As much of Britain was within range of German bombers, the threat of air-raids on the towns and cities was very high.
The government minister in charge of air-raid precautions in 1939, Sir John Anderson, came up with the idea of people building small, corrugated iron structures in their back gardens so that families could quickly shelter from any bombing. They were: sunk slightly into the ground, shaped in a curve and were covered with soil. Inside was a bench-seat which could become a bed a night. One-and-a-half million of these Anderson shelters had been put up by September 1939 and they were given away free to those who earned below £5 per week. Conditions were cramped inside them however and many complained of being damp and uncomfortable in them during long, overnight raids.

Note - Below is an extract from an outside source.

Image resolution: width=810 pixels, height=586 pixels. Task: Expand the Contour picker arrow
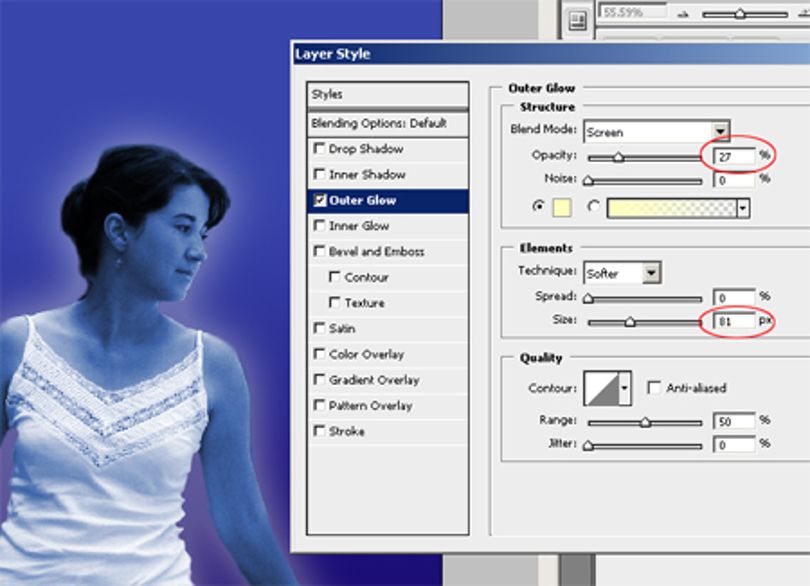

There were indoor shelters available too. The Morrison shelter (named after the next home secretary, Herbert Morrison) was introduced in March 1941 and was like a large steel table, with wire mesh sides. Three people could climb under this structure during a raid and it was certainly warmer and drier than a visit to an Anderson shelter. Other families cleared their coal cellars or even sheltered in the cupboard under the stairs.
For people away from their homes, the authorities created public shelters:
Sandbags were piled around the doors and entrances of shelters to prevent damage from bomb blasts.
A loud air-raid siren would sound when German bombers were approaching and Air Raid Precaution (ARP) wardens would help people take cover until the ‘All Clear’ was given.
Many people got so of tired of repeatedly interrupting their sleep to go back and forth to the shelters during the Blitz that they virtually took up residence in them. They brought: sandwiches, thermos flasks, pillows and blankets with them.
Inside the shelters, families would listen to the bangs, hoping that their houses had not been hit and that no one they knew had been killed or injured. To keep themselves cheerful, people: told jokes, listened to stories, played card games or sang songs.